Top of the class, huh? Jackson’s younger brother had always been more into schoolwork while Jackson slid by on everyone’s good graces. So what changed? Was Jackson trying to prove something?
I trail a finger through the condensation on my bottle of beer. “I need to sleep on it.” I don’t want to need anyone. Especially him.
Jackson’s face doesn’t fall but he doesn’t break into the wide grin I expect. “Take as much time as you need” is all he says as he walks to the door.
I never thought I’d call Jackson vulnerable, but something so
ft and needy slips over his broad shoulders, presses a crease between his eyes. I can’t get the picture of him out of my mind, even later, after he’s gone. Jackson Wirth, stopped halfway between here and there. He rests his hand on the doorframe, looking over his shoulder at me before he steps out into the night.
Chapter 12
Dammit.” I grit my teeth and toss the bottle of lube into my kitchen trash. It lands at the bottom with a thunk and I sink my face into my hands. How was I supposed to know that the lube was going to be crappy? Maybe the sleazy label should have been a clue, but I would have been willing to overlook that if the product itself was good.
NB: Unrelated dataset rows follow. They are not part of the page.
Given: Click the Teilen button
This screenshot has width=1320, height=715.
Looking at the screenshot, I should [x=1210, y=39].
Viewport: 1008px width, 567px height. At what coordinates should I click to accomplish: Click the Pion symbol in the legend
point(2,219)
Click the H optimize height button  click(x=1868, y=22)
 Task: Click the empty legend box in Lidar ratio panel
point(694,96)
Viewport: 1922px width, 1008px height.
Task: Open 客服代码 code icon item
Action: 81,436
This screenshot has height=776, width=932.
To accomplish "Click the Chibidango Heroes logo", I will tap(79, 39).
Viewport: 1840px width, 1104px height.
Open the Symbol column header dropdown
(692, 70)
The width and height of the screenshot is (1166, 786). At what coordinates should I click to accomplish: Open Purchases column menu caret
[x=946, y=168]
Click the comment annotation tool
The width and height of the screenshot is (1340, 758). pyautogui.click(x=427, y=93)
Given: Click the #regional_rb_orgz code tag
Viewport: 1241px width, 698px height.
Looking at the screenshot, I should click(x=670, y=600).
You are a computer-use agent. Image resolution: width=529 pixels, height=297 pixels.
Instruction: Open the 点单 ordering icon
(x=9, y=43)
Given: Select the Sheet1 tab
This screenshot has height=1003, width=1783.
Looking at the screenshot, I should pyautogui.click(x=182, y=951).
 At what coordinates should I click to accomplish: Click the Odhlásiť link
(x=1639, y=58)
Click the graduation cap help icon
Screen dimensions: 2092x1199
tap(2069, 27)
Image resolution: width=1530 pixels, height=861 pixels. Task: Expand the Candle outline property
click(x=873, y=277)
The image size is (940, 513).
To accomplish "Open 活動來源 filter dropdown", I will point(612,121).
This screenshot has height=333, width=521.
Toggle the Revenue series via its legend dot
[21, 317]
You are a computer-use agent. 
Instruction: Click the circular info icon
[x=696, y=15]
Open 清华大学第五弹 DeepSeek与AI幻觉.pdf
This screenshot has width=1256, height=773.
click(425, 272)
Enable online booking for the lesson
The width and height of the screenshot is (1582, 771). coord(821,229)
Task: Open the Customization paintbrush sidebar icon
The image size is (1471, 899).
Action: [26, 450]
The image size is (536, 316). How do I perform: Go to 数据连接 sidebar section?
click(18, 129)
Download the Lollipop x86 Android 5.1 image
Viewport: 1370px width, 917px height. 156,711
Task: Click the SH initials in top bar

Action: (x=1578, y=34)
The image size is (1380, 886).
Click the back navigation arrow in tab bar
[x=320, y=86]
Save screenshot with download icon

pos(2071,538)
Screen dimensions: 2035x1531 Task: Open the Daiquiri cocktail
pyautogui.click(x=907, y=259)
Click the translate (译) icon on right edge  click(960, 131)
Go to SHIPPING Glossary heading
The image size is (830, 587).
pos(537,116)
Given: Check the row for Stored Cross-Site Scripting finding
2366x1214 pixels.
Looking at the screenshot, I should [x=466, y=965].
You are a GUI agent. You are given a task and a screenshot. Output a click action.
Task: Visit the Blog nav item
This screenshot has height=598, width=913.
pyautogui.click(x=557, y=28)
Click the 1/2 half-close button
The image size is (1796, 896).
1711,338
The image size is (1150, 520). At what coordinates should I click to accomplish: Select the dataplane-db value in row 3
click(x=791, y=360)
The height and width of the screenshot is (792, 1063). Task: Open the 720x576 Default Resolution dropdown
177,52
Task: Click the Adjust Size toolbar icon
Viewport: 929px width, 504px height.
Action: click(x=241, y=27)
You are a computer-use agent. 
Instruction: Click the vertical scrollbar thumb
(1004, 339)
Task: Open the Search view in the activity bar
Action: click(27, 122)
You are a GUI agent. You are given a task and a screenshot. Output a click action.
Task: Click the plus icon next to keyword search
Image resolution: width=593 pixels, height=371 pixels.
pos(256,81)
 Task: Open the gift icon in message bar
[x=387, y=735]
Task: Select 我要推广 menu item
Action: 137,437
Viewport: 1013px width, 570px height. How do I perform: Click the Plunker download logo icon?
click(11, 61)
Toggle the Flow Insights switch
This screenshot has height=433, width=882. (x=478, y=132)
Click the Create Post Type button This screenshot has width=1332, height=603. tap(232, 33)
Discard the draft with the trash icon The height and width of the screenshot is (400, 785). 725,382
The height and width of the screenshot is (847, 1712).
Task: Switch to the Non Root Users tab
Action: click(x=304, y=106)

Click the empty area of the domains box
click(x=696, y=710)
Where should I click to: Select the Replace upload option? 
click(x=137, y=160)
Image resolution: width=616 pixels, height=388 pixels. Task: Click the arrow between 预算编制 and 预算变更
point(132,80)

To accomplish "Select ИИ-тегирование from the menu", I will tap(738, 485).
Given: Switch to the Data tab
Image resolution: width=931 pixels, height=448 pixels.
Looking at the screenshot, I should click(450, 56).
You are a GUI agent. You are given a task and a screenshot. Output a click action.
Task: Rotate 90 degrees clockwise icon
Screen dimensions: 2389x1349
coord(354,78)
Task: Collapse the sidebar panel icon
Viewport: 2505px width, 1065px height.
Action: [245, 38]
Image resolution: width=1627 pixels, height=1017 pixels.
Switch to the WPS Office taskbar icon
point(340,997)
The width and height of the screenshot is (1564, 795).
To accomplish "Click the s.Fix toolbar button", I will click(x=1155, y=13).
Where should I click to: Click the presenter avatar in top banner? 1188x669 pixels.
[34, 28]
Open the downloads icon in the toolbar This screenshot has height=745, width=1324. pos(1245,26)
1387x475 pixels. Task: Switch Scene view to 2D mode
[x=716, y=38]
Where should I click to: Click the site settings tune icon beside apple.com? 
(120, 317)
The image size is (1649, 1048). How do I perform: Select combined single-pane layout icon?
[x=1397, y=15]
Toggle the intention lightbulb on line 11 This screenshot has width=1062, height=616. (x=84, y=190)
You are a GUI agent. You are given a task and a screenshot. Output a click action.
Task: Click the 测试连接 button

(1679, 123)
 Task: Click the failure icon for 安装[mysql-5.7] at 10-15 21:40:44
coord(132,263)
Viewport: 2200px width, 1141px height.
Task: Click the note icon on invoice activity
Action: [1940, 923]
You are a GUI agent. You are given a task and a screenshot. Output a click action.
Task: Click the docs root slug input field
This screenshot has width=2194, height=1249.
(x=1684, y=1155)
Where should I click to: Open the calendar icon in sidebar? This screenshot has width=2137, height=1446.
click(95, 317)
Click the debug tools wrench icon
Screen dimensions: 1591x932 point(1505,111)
I stare in dismay at the pile of bottles on my kitchen table. I need to find the best possible lube from my competitors, so I can see if that manufacturer will make me my own version. So far, though, each version has sucked.
My heart lurches as the next lube makes my hands tingle, but not in a good way. More like a slow, uncomfortable burn. Do people really put this on their junk?
I lift the offending bottle and heave it in the trash as well. So much money, down the drain. Trying to find a quality product is starting to feel like an exercise in frustration, but there’s no way I’m going to start a business and put out a terrible lube.
The third bottle in the trash adds insult to injury, and I lean back in my chair. If I don’t take a break I’m going to go crazy. Or, crazier.
Five minutes later I knock on my dad’s front door and step back to wait for an answer. It feels funny to stand on the porch when we’re practically living together, but I’ve been away too long to just barge in. I miss the standing dates we used to have in Boston, the way I could look forward to each Thursday knowing that we’d meet in the dining hall on Boston University’s campus to grab lunch between my dad’s classes. The food wasn’t that great and being on campus after I’d dropped out still made my chest prickle, but hearing my dad talk about the latest exhibit at the Boston Public Library or explain String Theory or whatever more than made up for it. In some ways, it feels like I’ve seen him even less since I’ve been home. I wonder if he’s disappointed in the fact that I’m here at all. After all, he’s the parent here to witness the disaster that is my life. While my mom is sympathetic to my breakup and return to Swan’s Hollow, she also lives in Florida. She doesn’t have a daily reminder of how much I’ve screwed up.